**ASSIGNED TASK**
Starting at the line with "Image resolution: width=971" and ending after the line with "coordinates (260, 54).", write out those lines from the listing again, substituting "Identify" for "Describe" and leaving everything else unchanged.

**Stored data entries**
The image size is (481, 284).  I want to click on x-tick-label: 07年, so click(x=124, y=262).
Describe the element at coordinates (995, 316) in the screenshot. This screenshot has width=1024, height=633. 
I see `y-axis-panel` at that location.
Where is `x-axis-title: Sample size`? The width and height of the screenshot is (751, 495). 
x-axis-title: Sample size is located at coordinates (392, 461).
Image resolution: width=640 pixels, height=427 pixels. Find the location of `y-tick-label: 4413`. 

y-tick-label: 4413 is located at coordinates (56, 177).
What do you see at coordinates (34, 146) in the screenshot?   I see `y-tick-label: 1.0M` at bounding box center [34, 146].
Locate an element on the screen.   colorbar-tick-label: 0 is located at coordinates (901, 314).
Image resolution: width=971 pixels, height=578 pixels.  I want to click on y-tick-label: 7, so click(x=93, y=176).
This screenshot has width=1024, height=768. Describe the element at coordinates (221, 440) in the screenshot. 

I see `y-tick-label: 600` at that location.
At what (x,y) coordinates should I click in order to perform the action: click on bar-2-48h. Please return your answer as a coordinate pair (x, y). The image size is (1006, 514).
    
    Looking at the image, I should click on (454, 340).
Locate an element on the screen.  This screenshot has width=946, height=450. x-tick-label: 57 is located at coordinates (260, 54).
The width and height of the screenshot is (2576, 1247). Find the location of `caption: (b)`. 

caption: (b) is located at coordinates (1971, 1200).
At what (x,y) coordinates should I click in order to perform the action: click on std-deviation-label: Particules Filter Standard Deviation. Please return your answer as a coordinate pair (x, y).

**RESPONSE TO THE TASK**
Image resolution: width=971 pixels, height=578 pixels.  I want to click on y-tick-label: 7, so click(x=93, y=176).
This screenshot has width=1024, height=768. Identify the element at coordinates (221, 440) in the screenshot. 

I see `y-tick-label: 600` at that location.
At what (x,y) coordinates should I click in order to perform the action: click on bar-2-48h. Please return your answer as a coordinate pair (x, y). The image size is (1006, 514).
    
    Looking at the image, I should click on (454, 340).
Locate an element on the screen.  This screenshot has width=946, height=450. x-tick-label: 57 is located at coordinates (260, 54).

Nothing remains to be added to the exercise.